In two papers published in Cell and Cell Host Microbe together with our collaborators at VIC, CViSB, and VHFC we describe in detail antibody responses to Ebola virus. By systematic analysis of a large set of more than 170 monoclonal antibodies to Ebola virus, we investigated which immunological features play key roles in protection against the virus. This was our first set of papers where we were exclusively involved as an ‘analysis’ lab, which was a ton of fun and a great experience.
We aimed to understand which Ebola-fighting antibodies are best – and why. The hope is that the most effective antibodies can be combined in a therapeutic “cocktail.” Unlike an Ebola vaccine, these cocktails could be given to those already infected, which is important for stopping a disease that tends to emerge unexpectedly in remote locations. These studies were the first-ever side-by-side comparison of more than a hundred antibodies against Ebola virus and other related viruses, known as filoviruses. All antibodies in the panel were donated by different labs around the world, and many had not been previously characterized in such extensive detail.

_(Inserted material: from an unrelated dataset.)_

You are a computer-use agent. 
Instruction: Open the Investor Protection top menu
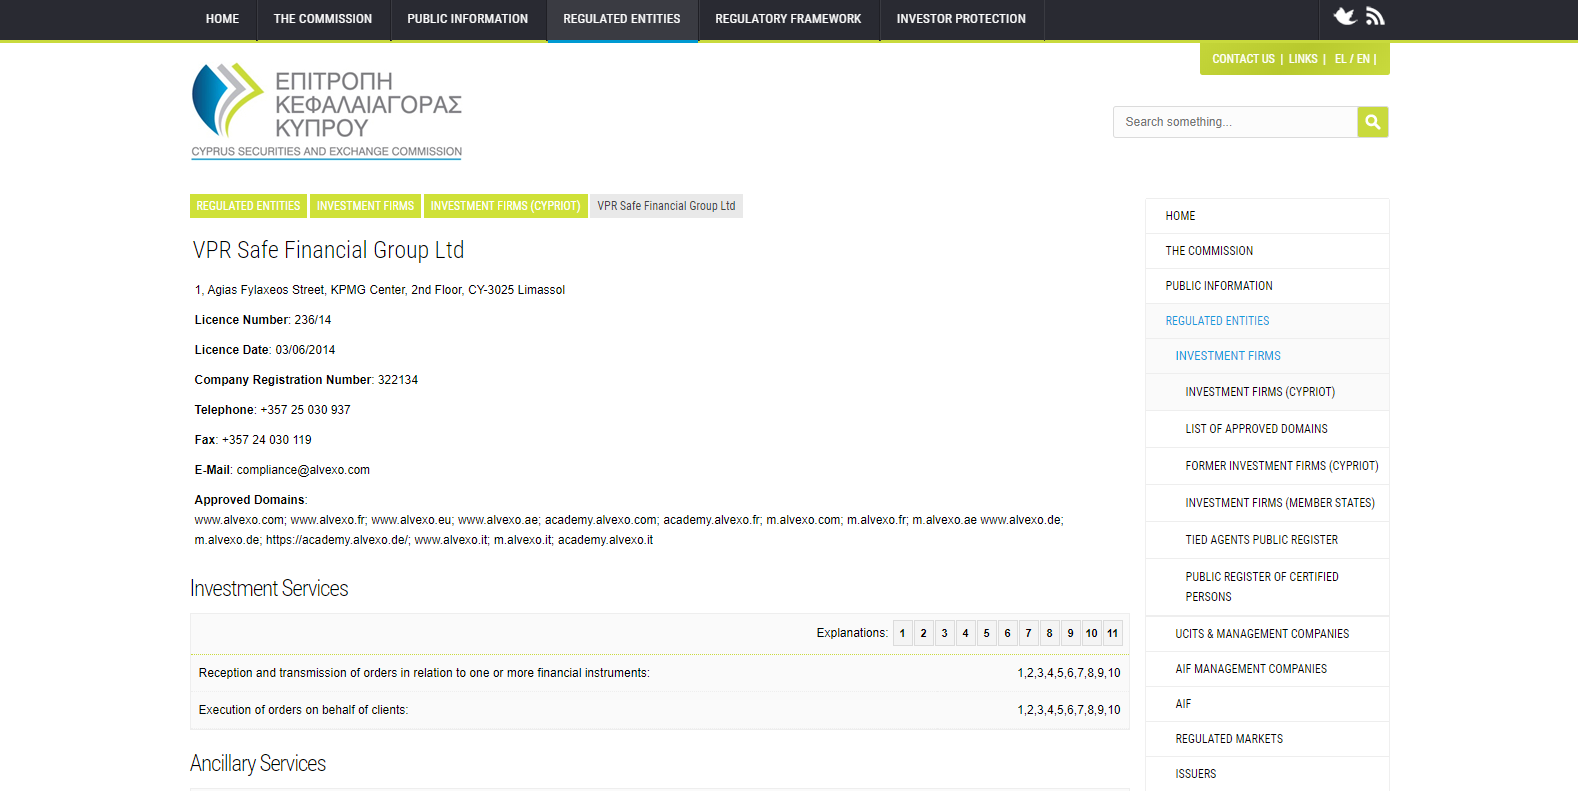click(960, 19)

In addition to identifying links between antibody target locations and activity, VHFC researchers tested this huge pool of antibodies to reveal which antibodies “neutralized” the virus, why neutralization assays so often disagree, and whether or not neutralization in test tubes adequately predicted how well these antibodies would protect live animals from Ebola virus infection. Unexpectedly, neutralization alone was not always associated with the protective ability of an antibody. Notably, we found nine antibodies that protected mice from infection without neutralizing the virus in test tubes. These antibodies likely fight infection by interacting with an infected person’s immune system, helping orchestrate a better immune response to the virus.
From the large body of results, our lab developed a network describing how each antibody feature correlates to protection, which can serve as a guide to predict whether newly identified antibodies will have therapeutic value. The next steps will be to further test promising antibody cocktails in non-human primates, and our team will also pursue engineering of antibodies that carry signature features to better drive immune system response.